DEFAULT_SETTINGS = {
    'tags': {
        'a', 'h1', 'h2', 'h3', 'strong', 'em', 'p', 'ul', 'ol',
        'li', 'br', 'sub', 'sup', 'hr',
    },
    'attributes': {
        'a': ('href', 'name', 'target', 'title', 'id'),
    },
    'empty': {'hr', 'a', 'br'},
    'separate': {'a', 'p', 'li'},
    'add_nofollow': False,
    'autolink': False,
    'element_filters': [],
    'sanitize_href': html_sanitizer.sanitizer.sanitize_href,
}

The keys’ meaning is as follows:

  • tags: A set() of allowed tags.

  • attributes: A dict() mapping tags to their allowed attributes.

  • empty: Tags which are allowed to be empty. By default, empty tags (containing no text or only whitespace) are dropped.

  • separate: Tags which are not merged if they appear as siblings. By default, tags of the same type are merged.

  • add_nofollow: Whether to add rel="nofollow" to all links.

  • autolink: Enable lxml’s autolinker. May be either a boolean or a dictionary; a dictionary is passed as keyword arguments to autolink.

  • element_filters: Additional filters that are called on all elements in the tree. The tree is processed in reverse depth-first order. Under certain circumstances elements are processed more than once (search the code for backlog.append)

  • sanitize_href: A callable that gets anchor’s href value and returns a sanitized version. The default implementation checks whether links start with a few allowed prefixes, and if not, returns a single hash (#).

Settings can be specified partially when initializing a sanitizer instance, but are still checked for consistency (e.g. it’s not allowed to have tags in empty that are not in tags, that is, tags that are allowed to be empty but at the same time not allowed at all). An example for an even more restricted configuration might be:

>>> from html_sanitizer import Sanitizer
>>> sanitizer = Sanitizer({
...     'tags': ('h1', 'h2', 'p'),
...     'attributes': {},
...     'empty': set(),
...     'separate': set(),
... })

The rationale for such a restricted set of allowed tags (e.g. no images) is documented in the design decisions section of django-content-editor’s documentation.

Django

HTML sanitizer does not depend on Django, but ships with a module which makes configuring sanitizers using Django settings easier. Usage is as follows:

>>> from html_sanitizer.django import get_sanitizer
>>> sanitizer = get_sanitizer([name=...])

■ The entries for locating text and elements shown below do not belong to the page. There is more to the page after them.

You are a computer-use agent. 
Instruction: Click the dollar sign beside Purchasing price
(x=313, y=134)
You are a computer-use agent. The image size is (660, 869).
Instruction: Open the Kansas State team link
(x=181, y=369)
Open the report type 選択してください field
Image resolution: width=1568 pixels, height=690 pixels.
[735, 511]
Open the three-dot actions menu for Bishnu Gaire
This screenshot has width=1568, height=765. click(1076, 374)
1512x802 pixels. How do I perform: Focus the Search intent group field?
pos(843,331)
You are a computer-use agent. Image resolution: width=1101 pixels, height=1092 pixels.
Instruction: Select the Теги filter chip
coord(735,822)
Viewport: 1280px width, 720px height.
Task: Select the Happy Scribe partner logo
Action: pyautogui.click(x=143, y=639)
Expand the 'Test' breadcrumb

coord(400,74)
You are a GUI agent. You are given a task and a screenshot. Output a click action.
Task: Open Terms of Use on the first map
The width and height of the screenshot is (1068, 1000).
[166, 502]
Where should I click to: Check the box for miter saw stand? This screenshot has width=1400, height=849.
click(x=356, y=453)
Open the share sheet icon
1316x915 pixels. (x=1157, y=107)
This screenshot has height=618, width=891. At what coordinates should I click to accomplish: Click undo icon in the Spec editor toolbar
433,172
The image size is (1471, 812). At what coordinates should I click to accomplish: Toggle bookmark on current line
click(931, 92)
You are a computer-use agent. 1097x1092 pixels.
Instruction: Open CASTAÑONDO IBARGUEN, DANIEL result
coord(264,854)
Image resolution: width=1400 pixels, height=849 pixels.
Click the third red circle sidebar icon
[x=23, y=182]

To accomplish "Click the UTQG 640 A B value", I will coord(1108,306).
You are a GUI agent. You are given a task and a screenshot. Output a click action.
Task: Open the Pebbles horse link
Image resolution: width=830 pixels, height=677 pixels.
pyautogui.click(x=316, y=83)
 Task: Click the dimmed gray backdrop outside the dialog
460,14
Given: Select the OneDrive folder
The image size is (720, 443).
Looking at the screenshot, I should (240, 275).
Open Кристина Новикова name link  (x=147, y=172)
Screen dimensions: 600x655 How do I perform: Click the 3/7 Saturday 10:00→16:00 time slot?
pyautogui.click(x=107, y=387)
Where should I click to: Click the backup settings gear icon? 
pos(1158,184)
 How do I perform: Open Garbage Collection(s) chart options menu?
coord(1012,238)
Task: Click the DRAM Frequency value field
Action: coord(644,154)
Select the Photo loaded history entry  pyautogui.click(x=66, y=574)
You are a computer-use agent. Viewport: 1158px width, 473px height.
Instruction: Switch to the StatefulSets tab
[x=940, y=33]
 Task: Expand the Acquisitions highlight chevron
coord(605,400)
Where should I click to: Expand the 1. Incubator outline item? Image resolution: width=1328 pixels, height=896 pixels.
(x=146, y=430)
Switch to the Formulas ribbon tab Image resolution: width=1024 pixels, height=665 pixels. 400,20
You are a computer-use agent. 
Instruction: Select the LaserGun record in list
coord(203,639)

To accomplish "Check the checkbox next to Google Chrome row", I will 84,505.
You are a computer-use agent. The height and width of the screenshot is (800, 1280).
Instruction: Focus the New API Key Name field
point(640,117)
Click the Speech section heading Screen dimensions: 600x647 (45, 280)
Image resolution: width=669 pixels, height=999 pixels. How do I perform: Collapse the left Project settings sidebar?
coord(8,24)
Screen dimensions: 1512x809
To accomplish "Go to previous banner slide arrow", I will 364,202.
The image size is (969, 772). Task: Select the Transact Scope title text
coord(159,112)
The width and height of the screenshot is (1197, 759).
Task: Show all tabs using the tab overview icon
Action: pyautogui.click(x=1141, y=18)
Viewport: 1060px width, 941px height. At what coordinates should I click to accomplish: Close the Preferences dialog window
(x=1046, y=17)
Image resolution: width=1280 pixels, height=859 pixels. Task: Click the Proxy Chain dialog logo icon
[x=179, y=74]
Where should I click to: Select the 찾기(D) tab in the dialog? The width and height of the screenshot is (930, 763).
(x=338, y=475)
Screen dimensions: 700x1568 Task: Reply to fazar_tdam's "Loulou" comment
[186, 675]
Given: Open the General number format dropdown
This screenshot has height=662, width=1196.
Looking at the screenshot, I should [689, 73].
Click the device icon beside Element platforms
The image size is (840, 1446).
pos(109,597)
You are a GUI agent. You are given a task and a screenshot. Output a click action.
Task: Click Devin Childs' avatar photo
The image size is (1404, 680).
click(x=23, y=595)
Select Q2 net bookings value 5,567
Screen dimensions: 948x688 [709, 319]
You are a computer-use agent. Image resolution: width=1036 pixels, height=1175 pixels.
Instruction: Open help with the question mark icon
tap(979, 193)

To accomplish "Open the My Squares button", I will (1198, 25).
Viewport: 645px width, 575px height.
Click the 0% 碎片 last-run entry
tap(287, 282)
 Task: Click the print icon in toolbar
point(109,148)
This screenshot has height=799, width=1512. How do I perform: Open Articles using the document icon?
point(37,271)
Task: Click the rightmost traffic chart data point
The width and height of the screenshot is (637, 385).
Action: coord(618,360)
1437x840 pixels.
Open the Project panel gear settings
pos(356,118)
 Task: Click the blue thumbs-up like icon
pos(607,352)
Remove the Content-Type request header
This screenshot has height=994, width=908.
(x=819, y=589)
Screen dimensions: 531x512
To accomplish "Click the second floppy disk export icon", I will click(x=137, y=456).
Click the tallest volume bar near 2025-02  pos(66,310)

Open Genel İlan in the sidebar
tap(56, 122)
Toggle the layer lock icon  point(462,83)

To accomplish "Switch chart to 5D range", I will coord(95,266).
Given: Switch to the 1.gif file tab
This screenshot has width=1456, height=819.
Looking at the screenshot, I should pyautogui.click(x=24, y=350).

Different sanitizers can be configured. The default configuration is aptly named 'default'. Example settings follow:

HTML_SANITIZERS = {
    'default': {
    'tags': ...,
    ...
}

The 'default' configuration is special: If it isn’t explicitly defined, the default configuration above is used instead.

Project details


Download files

Download the file for your platform. If you're not sure which to choose, learn more about installing packages.

Source Distribution

html-sanitizer-1.1.1.tar.gz (9.2 kB view details)

Uploaded Source

Built Distribution

html_sanitizer-1.1.1-py2.py3-none-any.whl (12.3 kB view details)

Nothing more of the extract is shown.